Sono passati tre anni dalla morte di Leonardo Paolini, morto carbonizzato nella sua auto a Colleparco e i genitori cercano ancora la verità.
Ieri la signora Paola, mamma del giovane, ha partecipato alla trasmissione televisiva 'Chi l'ha visto?' per chiedere ad eventuali testimoni di collaborare e di raccontare cosa è accaduto quella notte.
Testimoni che finora hanno taciuto, indizi che finora non hanno raccontato nulla di quello che i familiari indicano come un delitto vero e proprio.
Adesso il rischio è che la vicenda venga archiviata e che non si scopra mai come è finita la vita di Leonardo, un 23enne «con un passato nella droga dalla quale era uscito», ha assicurato la la mamma.
La famiglia è convinta che il ragazzo sia stato ucciso:«parlano le carte e la perizia legale», ha ribadito ieri la signora Paola, «il corpo è stato bruciato vivo».
Secondo la ricostruzione, infatti, il ragazzo sarebbe stato ferito fuori dalla macchina, messo in auto, cosparso di alcol e bruciato.
«L' innesco è stato veloce», ha ribadito anche l'avvocato Tommaso Navarra, «infatti l'auto e un ettaro di terreno sono bruciati in pochi minuti».
I periti hanno anche fatto una simulazione per verificare se il giovane fosse morto a causa di una sigaretta accesa. «Questa versione è assolutamente impossibile», ha ribadito l'avvocato.
«Leonardo non voleva rientrare nel giro della droga», ha raccontato ancora la mamma. «Magari quella sera è scoppiato un alterco che ha scatenato la reazione. Forse era un avvertimento perchè chi vuole uscire dal giro può essere un testimone scomodo».

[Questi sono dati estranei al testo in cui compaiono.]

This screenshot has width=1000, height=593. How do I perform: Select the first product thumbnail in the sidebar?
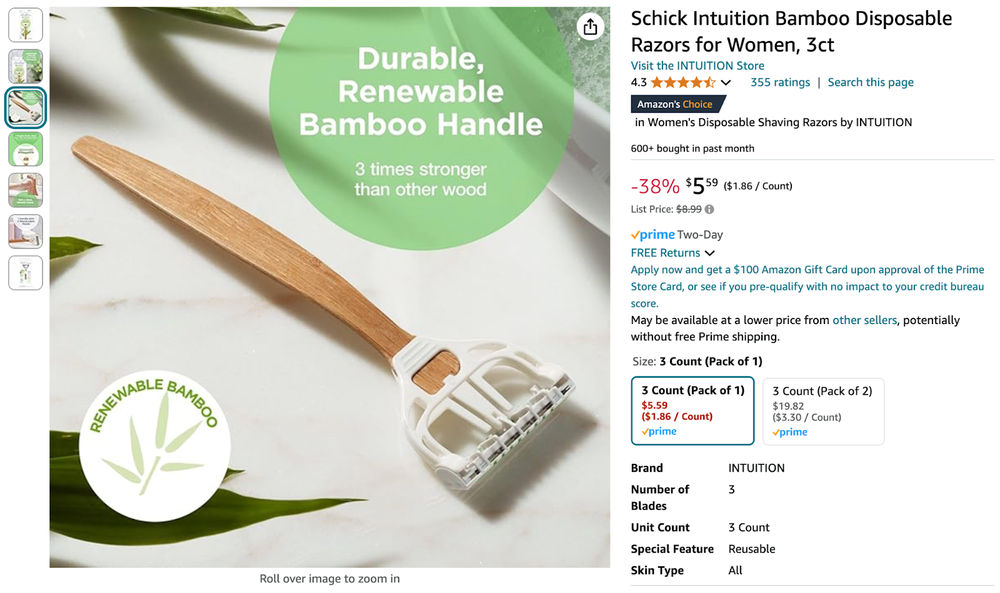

«Faccio appello col cuore», ha continuato la mamma, «affinchè, anche in forma anonima, chi sappia quello che è accaduto racconti la verità. Abbiamo bisogno di ritrovare un pò di serenità. Lotteremo andremo avanti alla ricerca giustizia però che ci aiutino».
Le indagini si sono subito concentrare nel mondo dei tossicodipendenti. Per gli inquirenti quella notte Leonardo non era solo ma si sentì male dopo una iniezione letale di eroina. A questo punto le persone che stavano con lui potrebbero essersi spaventate e aver appiccato l'incendio.

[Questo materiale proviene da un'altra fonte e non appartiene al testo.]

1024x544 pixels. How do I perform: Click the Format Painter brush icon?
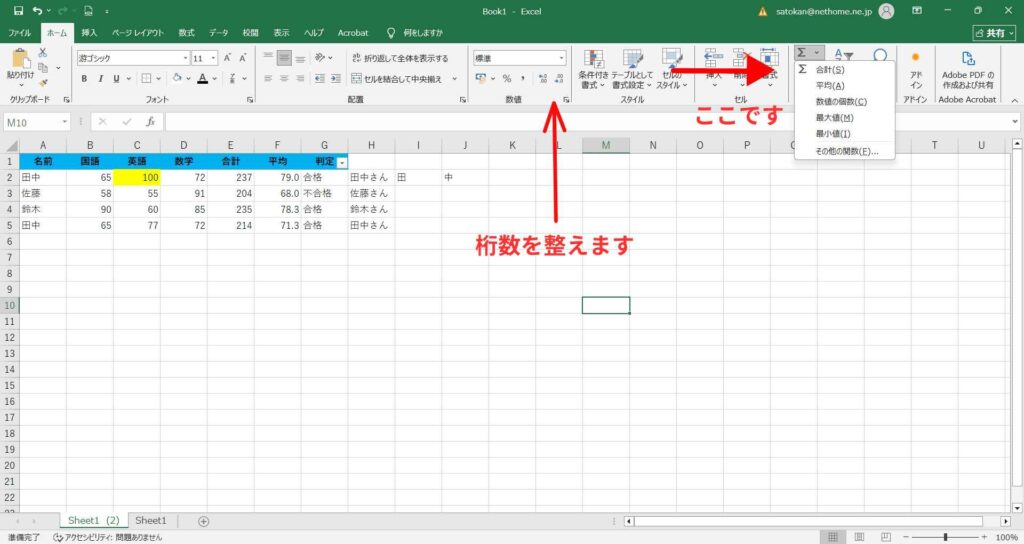click(x=43, y=82)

Però delitti come questi –insegnano gli inquirenti- o si risolvono nel giro di 48 ore o altrimenti la verità sarà quasi impossibile da raggiungere.

ARCHIVIAZIONE SENZA COLPEVOLI

Ma per un procedimento giudiziario ancora aperto ce n'è, invece, un altro che è stato archiviato senza riuscire a risalire ai responsabili. Nonostante una proroga imposta dal giudice anche in questo caso a troppi anni di distanza dal delitto è stato praticamente impossibile trovare nuovi elementi e piste da battere alla ricerca dei colpevoli. Liberi.
Si tratta di un'altra vicenda teramana molto nota, ovvero l'omicidio dell'avvocato Libero Masi e di sua moglie avvenuto il 2 giugno di cinque anni fa a Nereto dove la coppia (avevano entrambi 57 anni) viveva.
Lui è stato colpito quattro volte al capo e la donna due con una violenza e un accanimento che gli investigatori hanno definito sconcertante.
Non si saprà mai chi è stato.
Le indagini non hanno portato a nulla di concreto e quello che è certo è che al momento sono ancora in libertà gli assassini che quella notte entrarono nella villa dei due coniugi uccidendoli.
Anche su queste indagini sono piombate polemiche da più parti. Difficile dire se siano stati compiuti errori.
«In molti abbiamo sperato in questi anni che non si arrivasse a un simile sconfortante risultato», commenta oggi Pio Rapagnà, amico di vecchia data della coppia. «L'avvocato Masi», continua Rapagnà, «non era una persona qualunque ed il suo assassinio, insieme alla sua compagna Emanuela, forse meritava maggiore attenzione, più impegno e solidarietà da parte di tutti, dei cittadini di Nereto e delle istituzioni della provincia di Teramo prima di tutto: Libero Masi era un integerrimo e preparatissimo operatore della Giustizia ed un grande rappresentante di associazioni molto rilevanti della società civile e della cultura, che spero non lo dimenticheranno».
Rapagnà spera ancora che nel prossimo futuro «qualcuno faccia e dica “quel qualcosa” che possa permettere, così come qualche volta accade anche nella provincia italiana, la riapertura delle indagini con mezzi, strumenti e competenze maggiori e che, come si dice si possa magari scoprire indizi e tracce che 5 anni fa, nei primi momenti decisivi per il successo delle indagini, forse non è stato possibile individuare».